[Work task]:
Keep the pictures out. Copy every line of the listing exactly.

[Supplied records]:
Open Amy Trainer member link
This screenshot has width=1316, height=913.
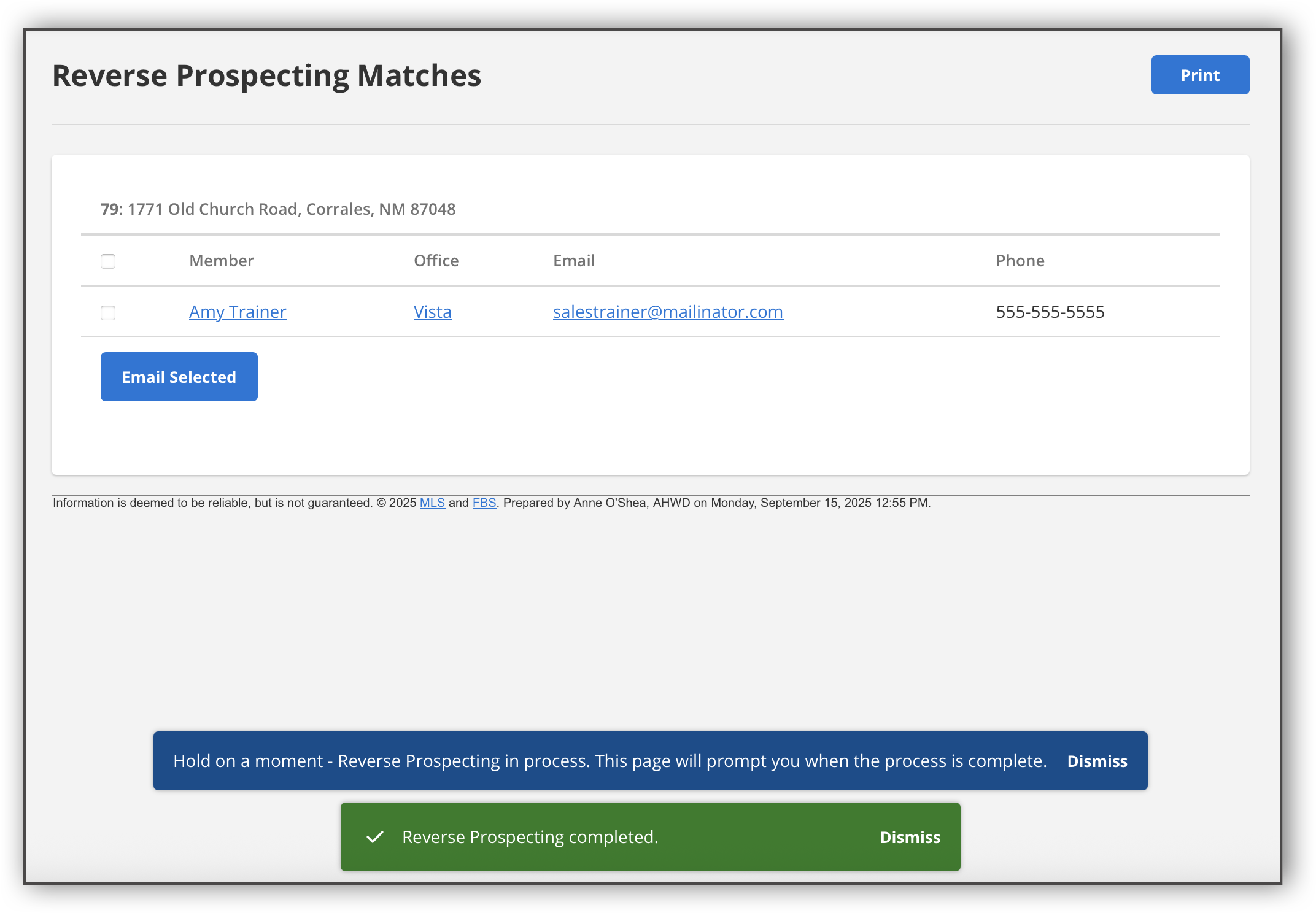[x=238, y=312]
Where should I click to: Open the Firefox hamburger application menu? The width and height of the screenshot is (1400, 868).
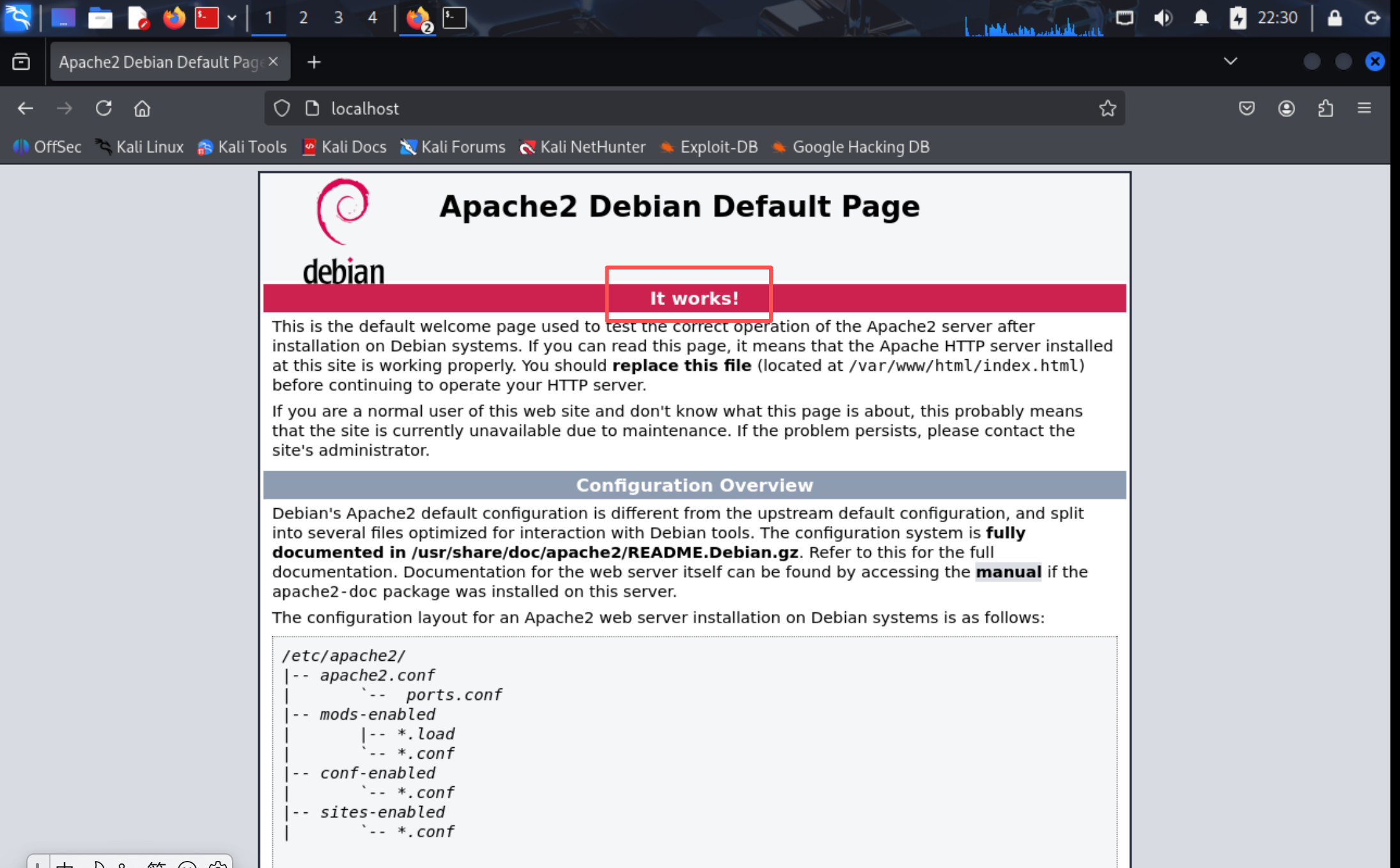(1364, 109)
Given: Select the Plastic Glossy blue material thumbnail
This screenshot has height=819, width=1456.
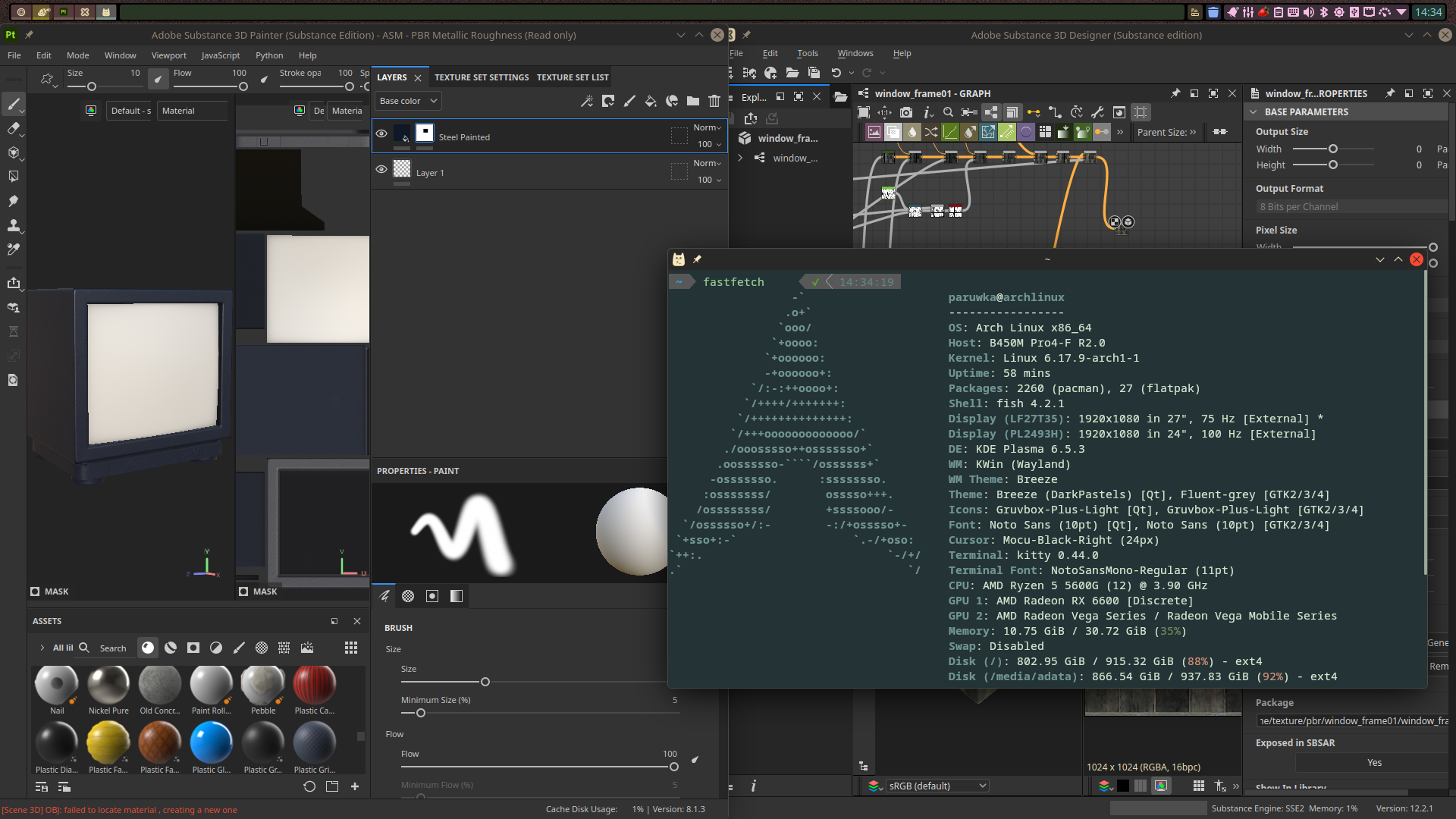Looking at the screenshot, I should click(211, 742).
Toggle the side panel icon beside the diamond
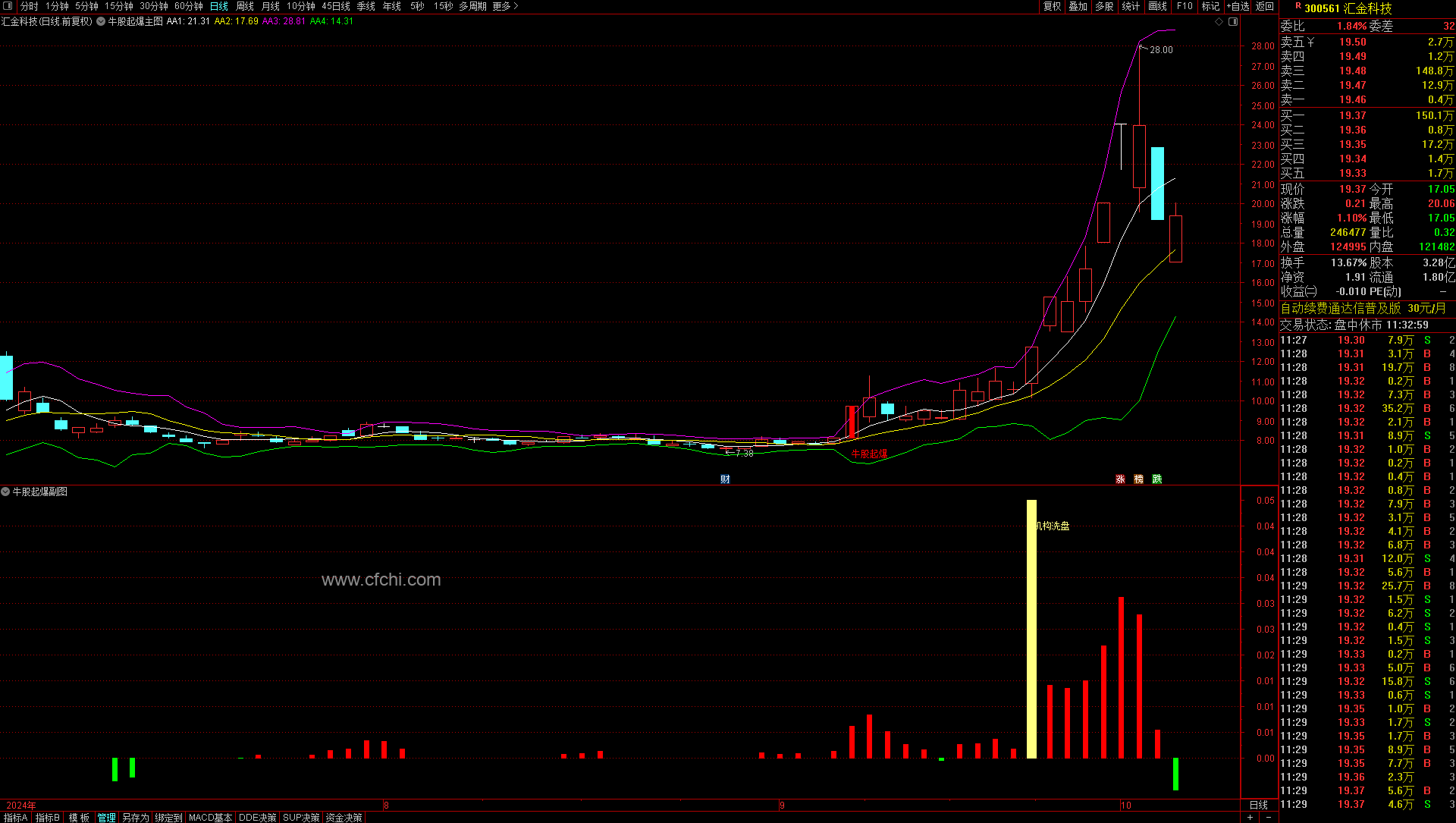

[Output for this exercise]:
Open Amy Trainer member link
This screenshot has width=1316, height=913.
[x=238, y=312]
Where should I click to: Open the Firefox hamburger application menu? The width and height of the screenshot is (1400, 868).
(1364, 109)
Given: Select the Plastic Glossy blue material thumbnail
This screenshot has height=819, width=1456.
Looking at the screenshot, I should click(211, 742).
Toggle the side panel icon beside the diamond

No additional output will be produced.